• **What is required**
Set down exactly the lines in the records below that run from the line with "You are a computer-use" to the line with "Instruction: Tap the browser home icon", inclusive, and nothing more.

• **Data provided**

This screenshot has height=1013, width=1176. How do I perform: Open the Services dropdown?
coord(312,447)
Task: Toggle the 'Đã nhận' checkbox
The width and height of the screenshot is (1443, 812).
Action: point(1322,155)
...
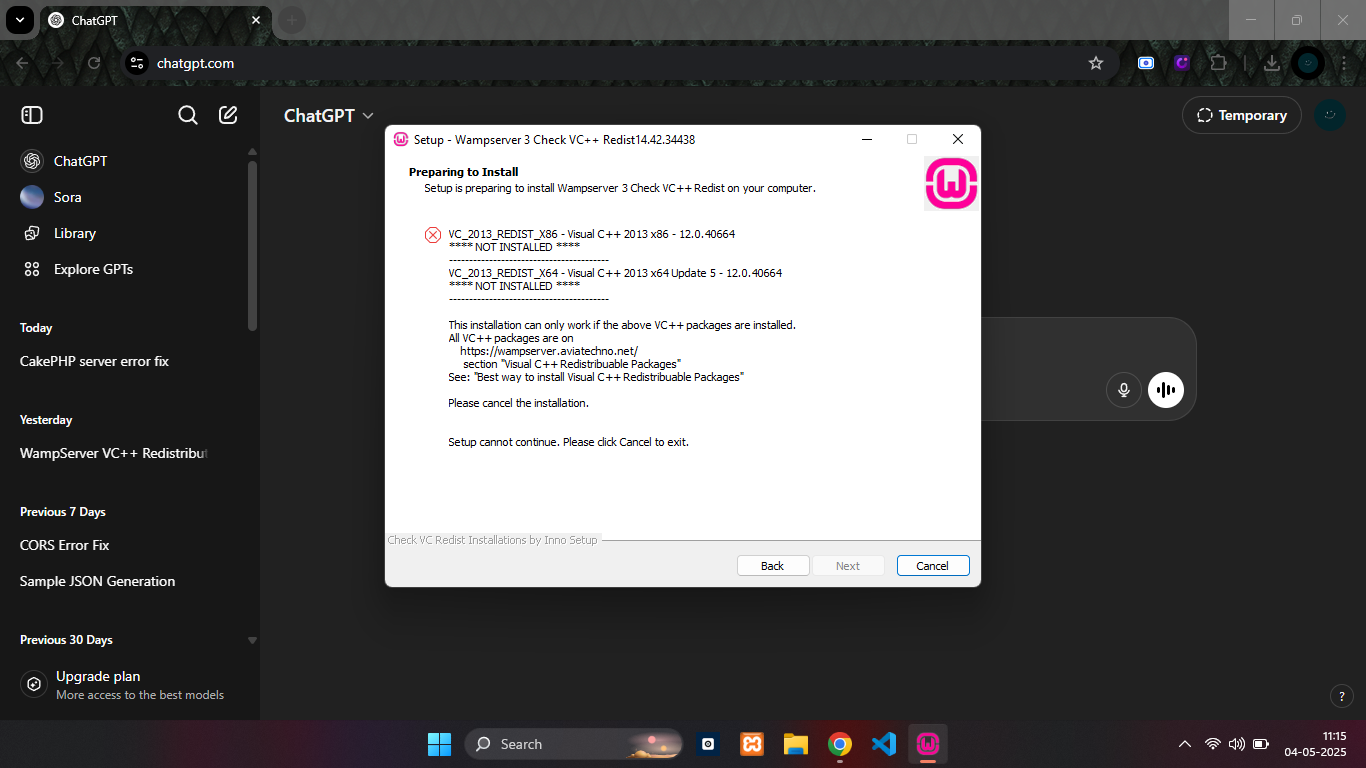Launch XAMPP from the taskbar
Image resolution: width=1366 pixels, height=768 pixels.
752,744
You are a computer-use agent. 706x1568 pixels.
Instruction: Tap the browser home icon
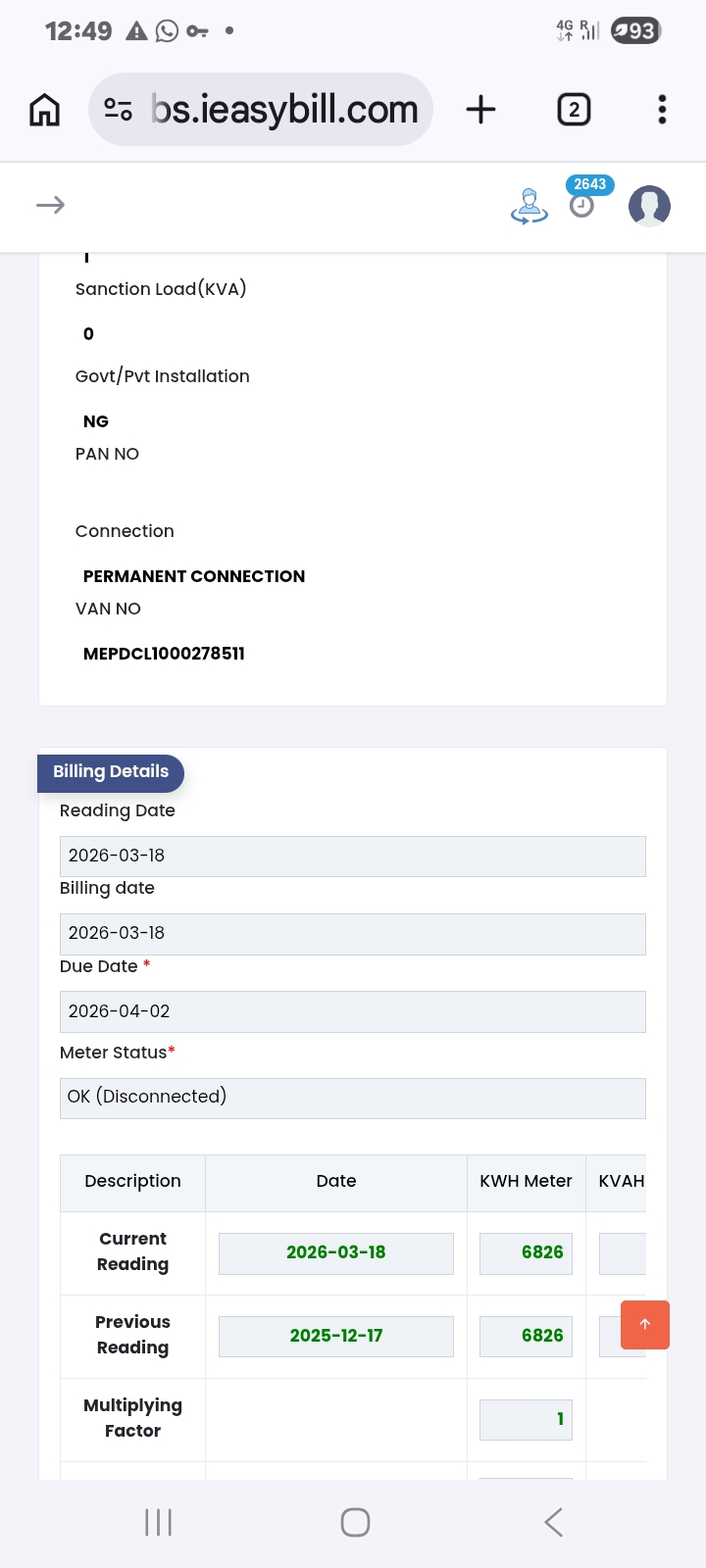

• **Output for this exercise**
You are a computer-use agent. 706x1568 pixels.
Instruction: Tap the browser home icon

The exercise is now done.